Liskow, in partnership with appellate attorneys at Wright Close & Barger, LLP, has secured a significant victory on behalf of Industrial Specialists, LLC (“ISI”) at the Court of Appeals for the First District of Texas in Industrial Specialists, LLC v. Blanchard Refining Company LLC and Marathon Petroleum Company LP, which overturned a Galveston County District Court’s July 24, 2023 judgment that awarded in excess of $70 million to Marathon.

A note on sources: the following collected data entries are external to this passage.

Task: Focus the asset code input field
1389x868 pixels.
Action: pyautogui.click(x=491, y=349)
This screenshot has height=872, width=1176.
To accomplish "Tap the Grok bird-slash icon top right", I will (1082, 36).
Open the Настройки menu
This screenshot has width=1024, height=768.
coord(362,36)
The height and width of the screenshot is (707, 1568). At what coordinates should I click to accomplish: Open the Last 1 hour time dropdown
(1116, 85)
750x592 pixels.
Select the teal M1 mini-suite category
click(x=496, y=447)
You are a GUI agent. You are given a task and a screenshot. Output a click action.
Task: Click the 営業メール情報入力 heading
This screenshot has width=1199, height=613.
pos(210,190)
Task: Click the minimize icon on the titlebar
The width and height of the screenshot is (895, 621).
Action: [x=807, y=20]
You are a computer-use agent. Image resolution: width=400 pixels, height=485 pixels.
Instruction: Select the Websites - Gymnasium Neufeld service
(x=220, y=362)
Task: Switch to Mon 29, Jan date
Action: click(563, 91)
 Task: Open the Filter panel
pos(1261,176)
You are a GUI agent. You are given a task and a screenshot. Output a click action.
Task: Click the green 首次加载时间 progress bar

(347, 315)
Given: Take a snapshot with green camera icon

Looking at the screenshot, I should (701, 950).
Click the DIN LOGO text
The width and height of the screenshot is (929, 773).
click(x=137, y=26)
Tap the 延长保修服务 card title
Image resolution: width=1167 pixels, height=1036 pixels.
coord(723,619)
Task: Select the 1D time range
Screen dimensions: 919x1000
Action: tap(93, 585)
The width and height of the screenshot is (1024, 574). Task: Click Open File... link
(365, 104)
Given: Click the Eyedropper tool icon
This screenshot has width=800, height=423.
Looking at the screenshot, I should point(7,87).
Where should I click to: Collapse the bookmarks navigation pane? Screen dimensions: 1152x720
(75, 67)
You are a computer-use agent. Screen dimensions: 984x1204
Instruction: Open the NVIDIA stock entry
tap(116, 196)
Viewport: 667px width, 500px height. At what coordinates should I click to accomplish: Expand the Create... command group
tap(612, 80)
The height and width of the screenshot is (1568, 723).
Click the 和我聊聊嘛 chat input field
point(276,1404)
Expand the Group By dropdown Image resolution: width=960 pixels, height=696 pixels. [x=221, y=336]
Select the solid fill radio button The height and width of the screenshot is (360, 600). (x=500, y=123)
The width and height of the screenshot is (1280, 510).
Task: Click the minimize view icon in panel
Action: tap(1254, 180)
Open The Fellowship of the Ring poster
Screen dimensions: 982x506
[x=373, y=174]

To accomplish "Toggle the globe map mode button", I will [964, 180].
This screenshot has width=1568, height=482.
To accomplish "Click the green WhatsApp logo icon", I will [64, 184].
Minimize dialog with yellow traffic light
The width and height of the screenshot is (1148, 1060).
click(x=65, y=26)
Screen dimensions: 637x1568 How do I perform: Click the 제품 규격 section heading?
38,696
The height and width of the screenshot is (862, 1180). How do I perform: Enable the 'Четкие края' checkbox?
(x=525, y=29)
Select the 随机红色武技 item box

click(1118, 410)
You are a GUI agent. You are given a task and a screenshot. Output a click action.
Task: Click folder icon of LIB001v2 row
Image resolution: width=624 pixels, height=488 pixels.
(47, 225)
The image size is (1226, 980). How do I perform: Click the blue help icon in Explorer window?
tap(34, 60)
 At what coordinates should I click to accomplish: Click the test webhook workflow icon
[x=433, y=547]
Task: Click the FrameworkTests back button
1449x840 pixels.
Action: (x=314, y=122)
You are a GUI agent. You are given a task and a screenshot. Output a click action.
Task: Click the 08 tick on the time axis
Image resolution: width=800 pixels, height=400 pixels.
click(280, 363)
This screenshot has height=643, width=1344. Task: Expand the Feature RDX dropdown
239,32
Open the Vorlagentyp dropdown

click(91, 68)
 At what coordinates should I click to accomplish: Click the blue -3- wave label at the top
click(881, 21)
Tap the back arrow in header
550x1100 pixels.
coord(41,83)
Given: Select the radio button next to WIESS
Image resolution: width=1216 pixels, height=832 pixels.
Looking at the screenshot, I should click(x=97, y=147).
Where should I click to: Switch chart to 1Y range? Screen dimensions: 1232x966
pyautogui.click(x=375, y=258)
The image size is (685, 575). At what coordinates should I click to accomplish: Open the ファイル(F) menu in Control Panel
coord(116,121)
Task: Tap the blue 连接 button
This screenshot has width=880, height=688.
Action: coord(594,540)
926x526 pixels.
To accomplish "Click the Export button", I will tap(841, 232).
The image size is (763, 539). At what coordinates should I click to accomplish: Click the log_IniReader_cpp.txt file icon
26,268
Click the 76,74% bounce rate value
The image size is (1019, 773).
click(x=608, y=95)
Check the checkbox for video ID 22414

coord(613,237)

The case involved an action for contractual indemnity brought by Marathon against ISI for settlement payments made to resolve personal injury claims arising from a January 2016 fire during turnaround construction at Marathon’s Galveston Bay Refinery. After the fire, four separate lawsuits were filed by the injured employees asserting negligence claims against Marathon and other contractors on the jobsite. Those suits were consolidated in a multi-district litigation. ISI was not named as a defendant in the consolidated matter, but was designated as a responsible third party.
After purporting to settle all claims arising out of the January 2016 fire, and expressly excluding claims against ISI from the scope of its settlement, Marathon filed suit against ISI seeking contractual indemnification for the portion of its settlement payment that was not attributable to its own negligence. After a jury trial allocating fault for the underlying January 2016 fire took place in May 2023, the trial court issued a judgment for Marathon later that summer.
On appeal, ISI successfully argued that Marathon’s contractual indemnity claim requested a form of “comparative indemnity” that requires compliance with the express negligence doctrine. Because the parties’ indemnity provision did not expressly state that ISI would indemnify Marathon when Marathon’s concurrent negligence caused the liability, loss, or damage for which it sought indemnification, ISI argued that the indemnity provision was unenforceable as a matter of law.
The court of appeals agreed and held that Marathon’s request for—and the trial court’s award—of comparative indemnity was not contemplated by the parties’ agreement. Instead, the court concluded that “the plain language of the parties’ indemnity agreement unambiguously sets forth an ‘exclusion from liability for indemnification’ for liability, loss, or damage attributable to or caused by any negligence—sole, joint, concurrent, or otherwise—of Marathon.” Because the jury found that Marathon was found 38% responsible for causing the January 2016 fire—more than any other party—its request for indemnification was barred by the plain terms of the contract. Consequently, the court of appeals reversed the trial court’s judgment in favor of Marathon and rendered a take-nothing judgment in favor of ISI.
The Liskow trial and appellate team was led by Michael Golemi and J.T. Kittrell, working alongside Wright Close & Barger, LLP as appellate counsel.